**WHAT TO DO**
Pictures stay out of the answer, but every line of the material must be restated exactly.

--- --- ---

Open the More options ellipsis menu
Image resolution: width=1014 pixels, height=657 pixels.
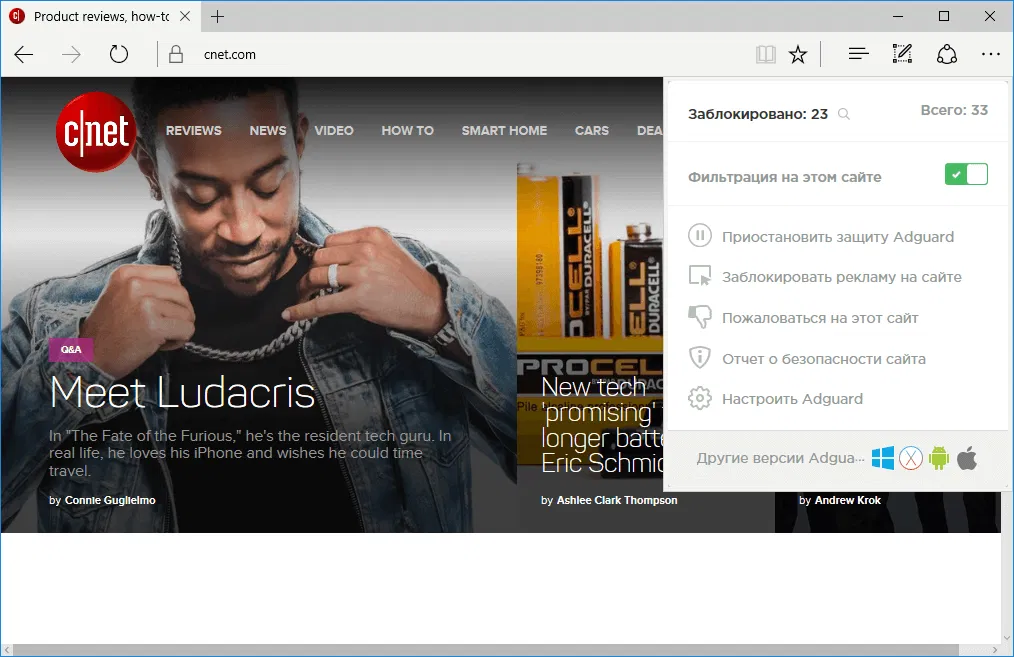tap(991, 54)
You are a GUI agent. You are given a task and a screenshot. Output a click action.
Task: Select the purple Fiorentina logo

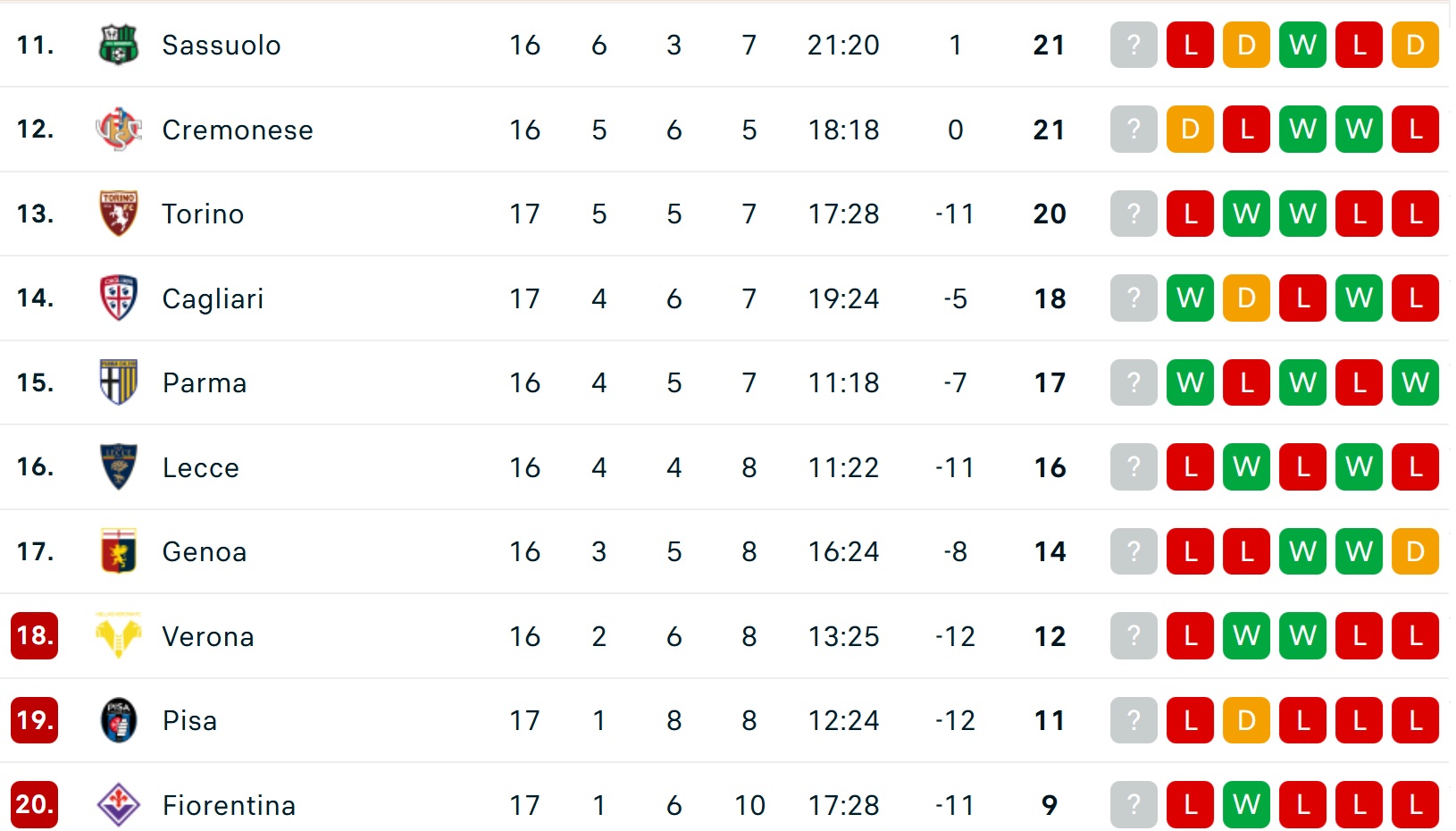tap(118, 805)
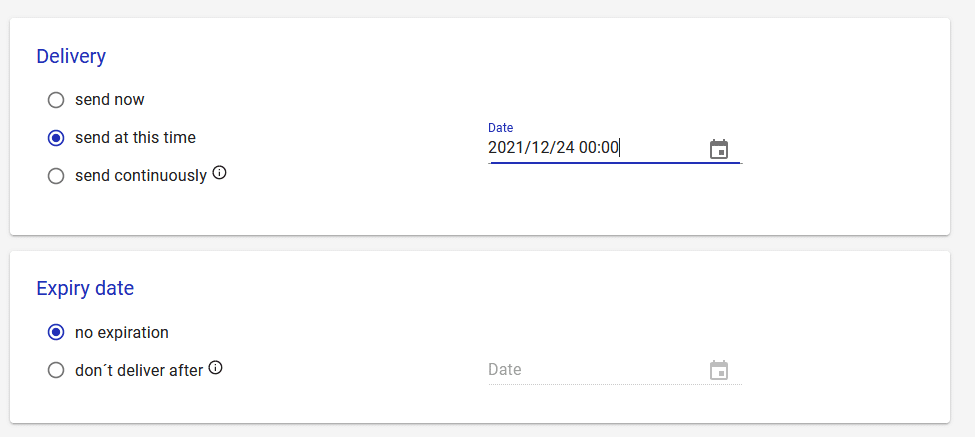Click the Delivery date field with 2021/12/24
The height and width of the screenshot is (437, 975).
tap(597, 148)
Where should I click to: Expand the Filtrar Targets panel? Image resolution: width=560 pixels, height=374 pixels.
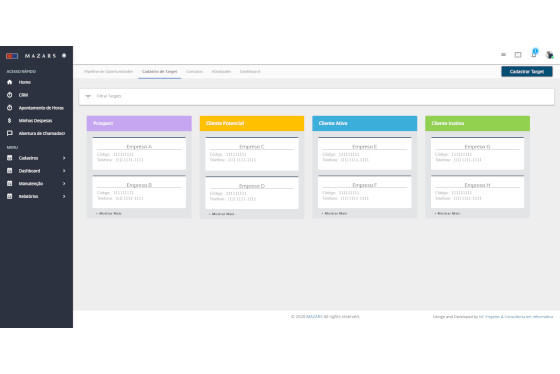pyautogui.click(x=316, y=96)
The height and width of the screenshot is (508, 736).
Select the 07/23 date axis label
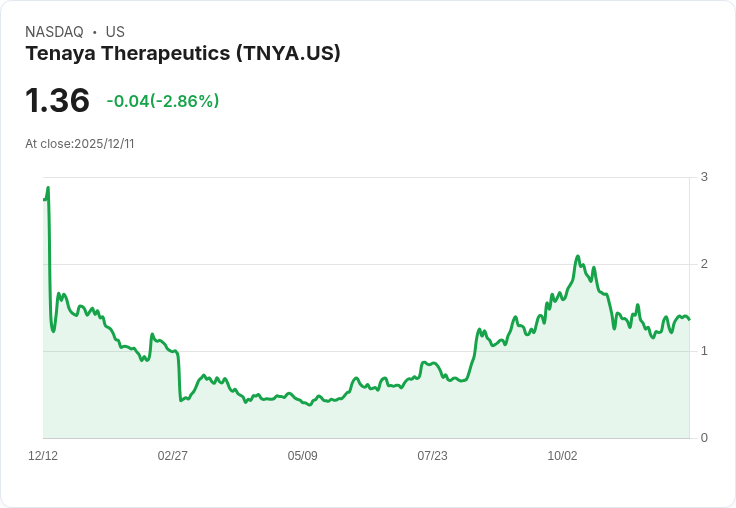coord(432,455)
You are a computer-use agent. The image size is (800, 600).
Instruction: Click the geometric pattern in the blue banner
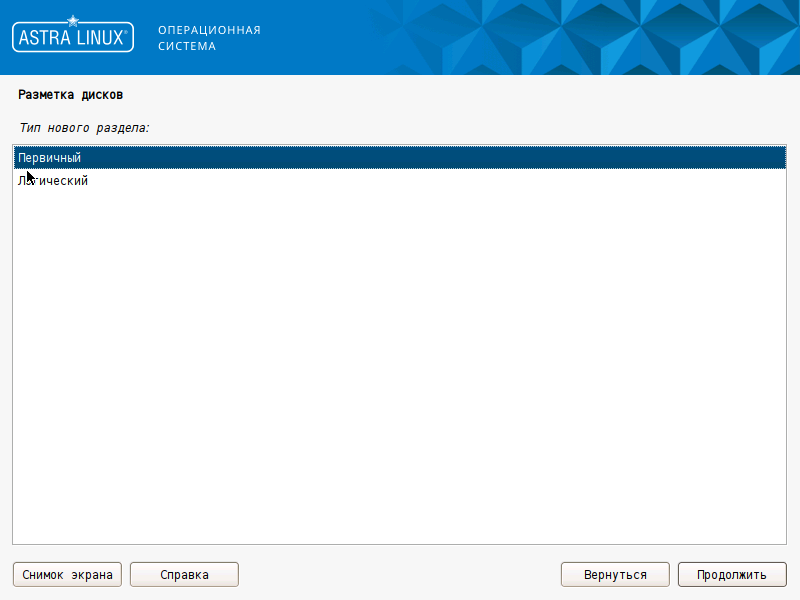point(600,38)
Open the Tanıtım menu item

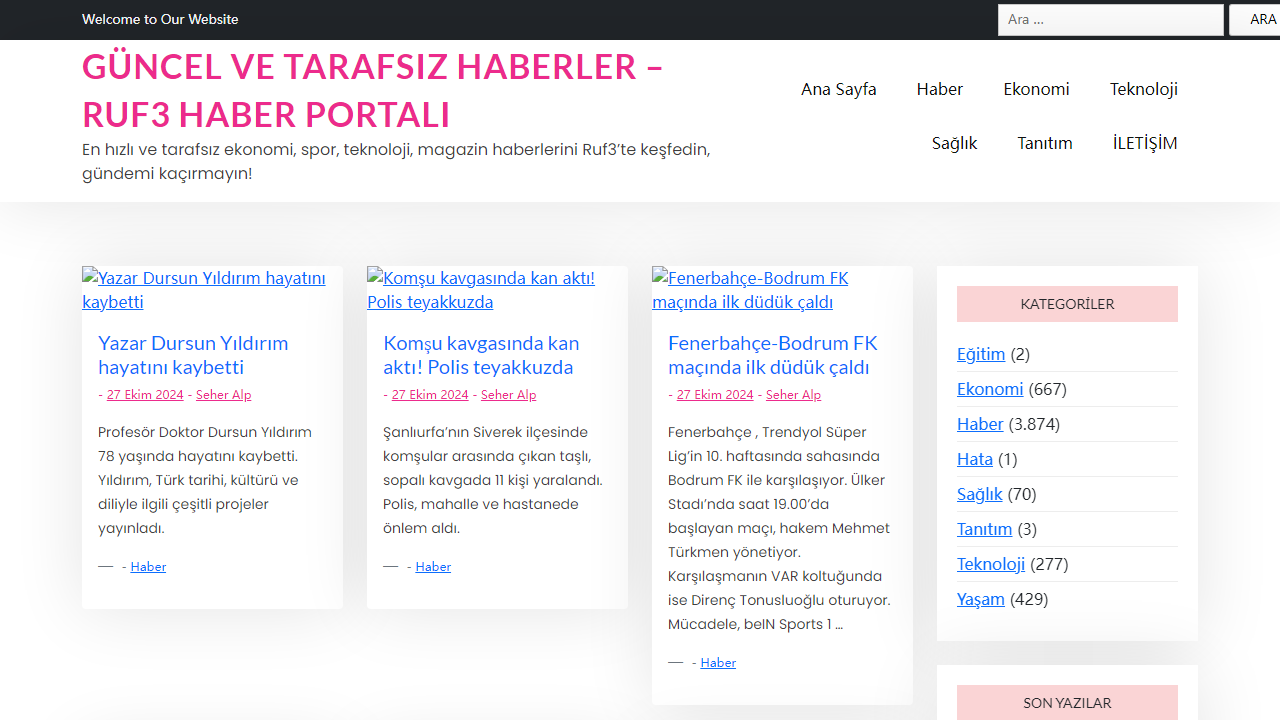(x=1044, y=143)
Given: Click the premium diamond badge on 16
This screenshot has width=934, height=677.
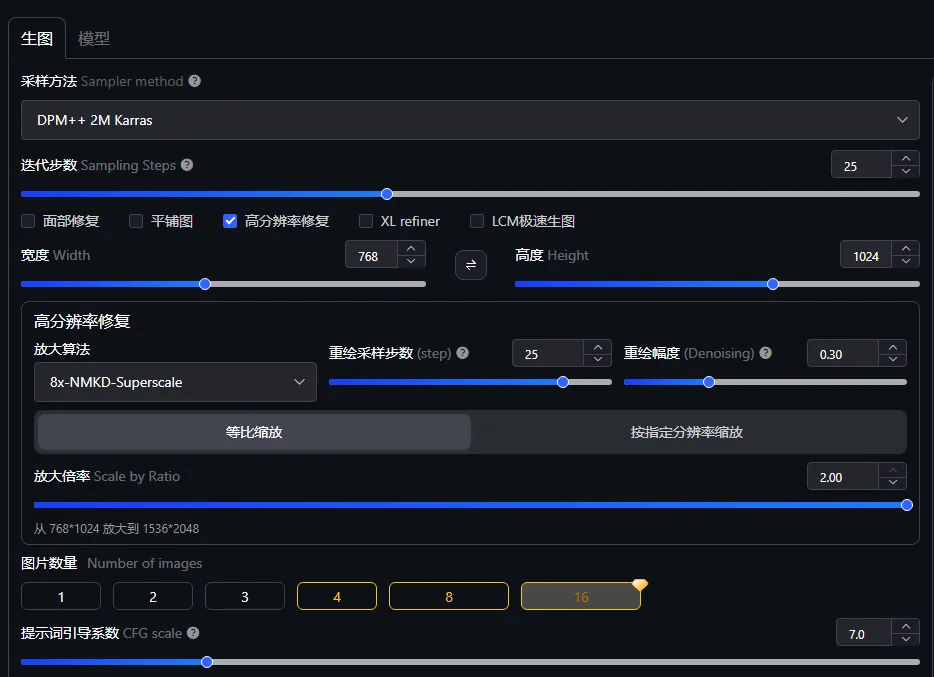Looking at the screenshot, I should click(640, 584).
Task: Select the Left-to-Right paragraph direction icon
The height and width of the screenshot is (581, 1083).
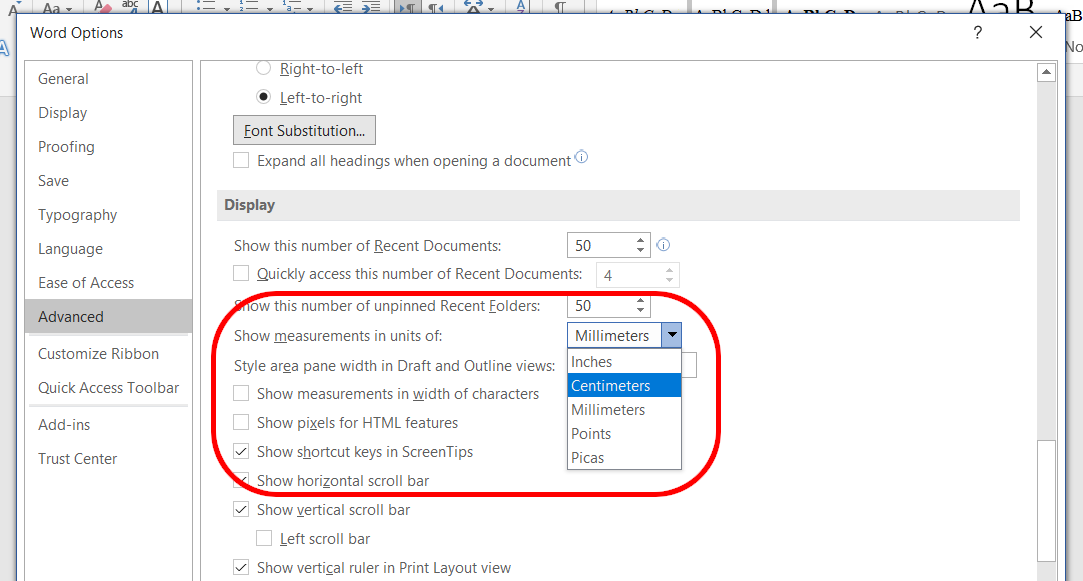Action: coord(406,9)
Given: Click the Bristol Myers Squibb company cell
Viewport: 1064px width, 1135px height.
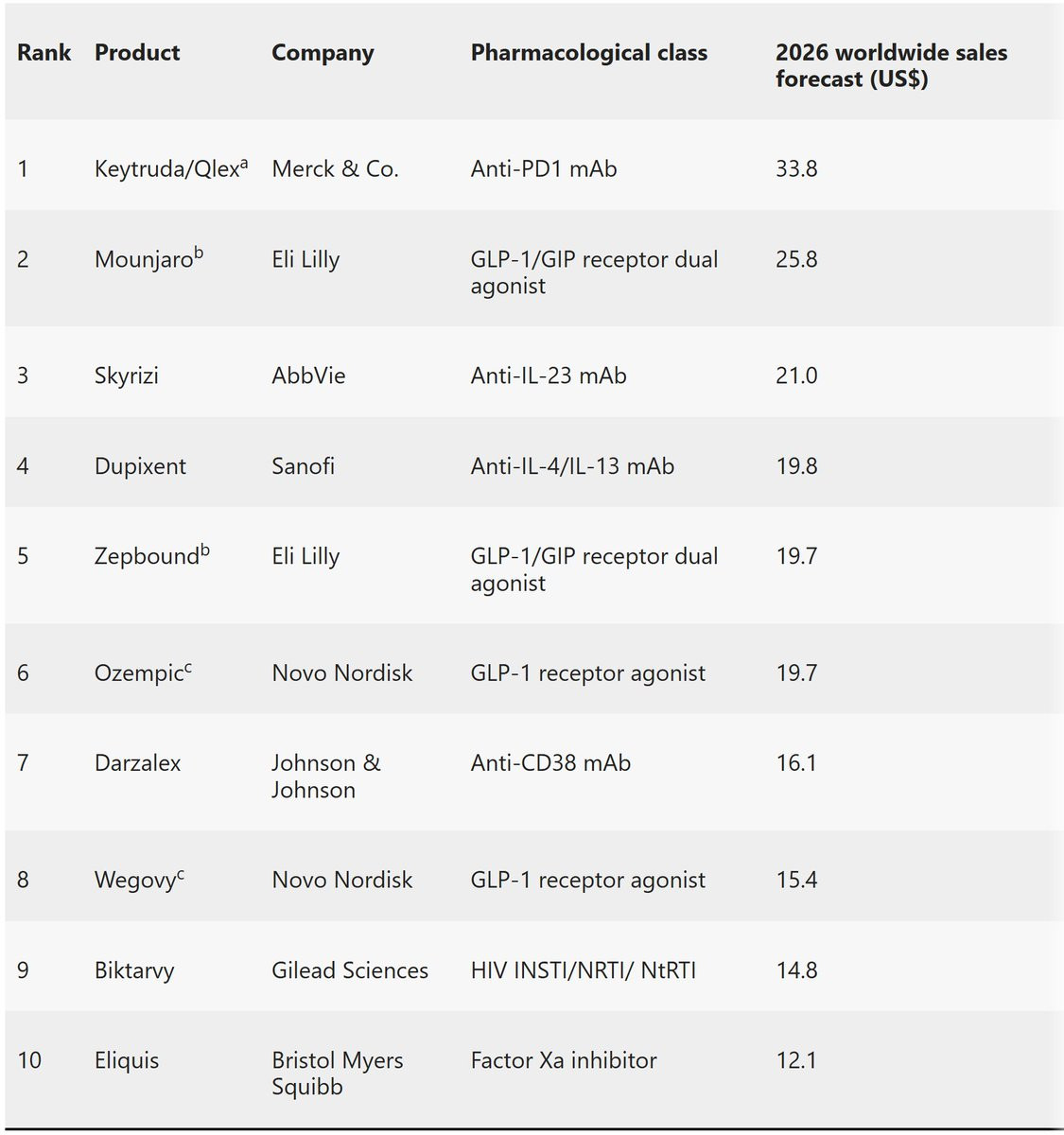Looking at the screenshot, I should tap(337, 1074).
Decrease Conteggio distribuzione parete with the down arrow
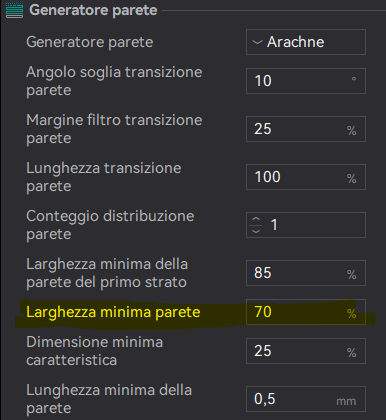This screenshot has width=386, height=420. [256, 231]
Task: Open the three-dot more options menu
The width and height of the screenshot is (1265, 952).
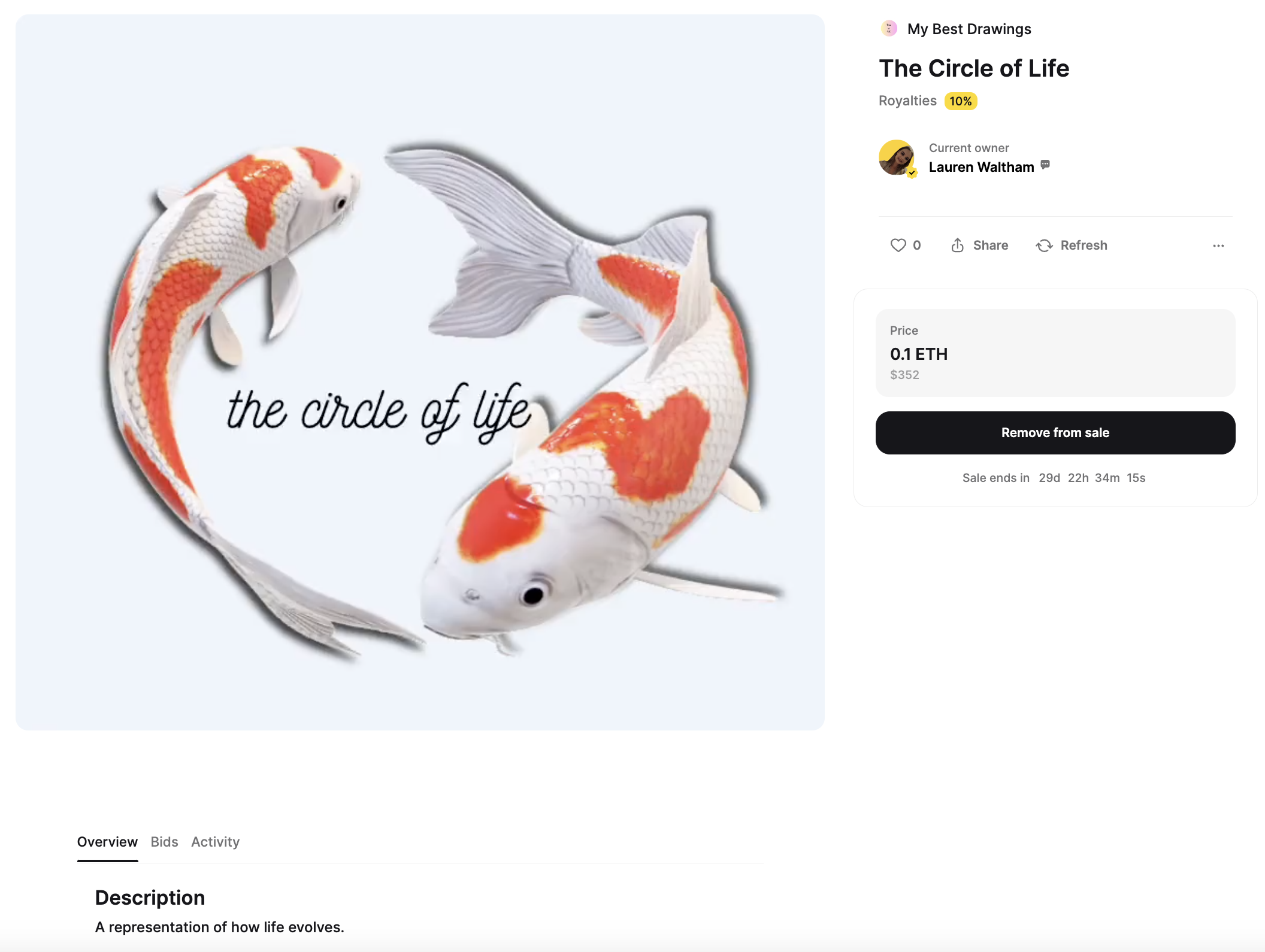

--- --- ---

**RESULT OF THIS EXERCISE**
Open the More options ellipsis menu
Image resolution: width=1014 pixels, height=657 pixels.
tap(991, 54)
You are a GUI agent. You are given a task and a screenshot. Output a click action.
Task: Select the purple Fiorentina logo

tap(118, 805)
Click the Delivery date field with 2021/12/24
The height and width of the screenshot is (437, 975).
tap(597, 148)
Where should I click to: Expand the Filtrar Targets panel? Image resolution: width=560 pixels, height=374 pixels.
pyautogui.click(x=316, y=96)
The height and width of the screenshot is (508, 736).
Select the 07/23 date axis label
coord(432,455)
You are a computer-use agent. The image size is (800, 600).
Instruction: Click the geometric pattern in the blue banner
point(600,38)
Open the Tanıtım menu item

(x=1044, y=143)
Given: Click the premium diamond badge on 16
This screenshot has width=934, height=677.
Looking at the screenshot, I should click(640, 584).
Task: Select the Left-to-Right paragraph direction icon
The height and width of the screenshot is (581, 1083).
Action: coord(406,9)
Given: Click the Bristol Myers Squibb company cell
Viewport: 1064px width, 1135px height.
Looking at the screenshot, I should tap(337, 1074).
Decrease Conteggio distribuzione parete with the down arrow
This screenshot has width=386, height=420. [256, 231]
Task: Open the three-dot more options menu
The width and height of the screenshot is (1265, 952).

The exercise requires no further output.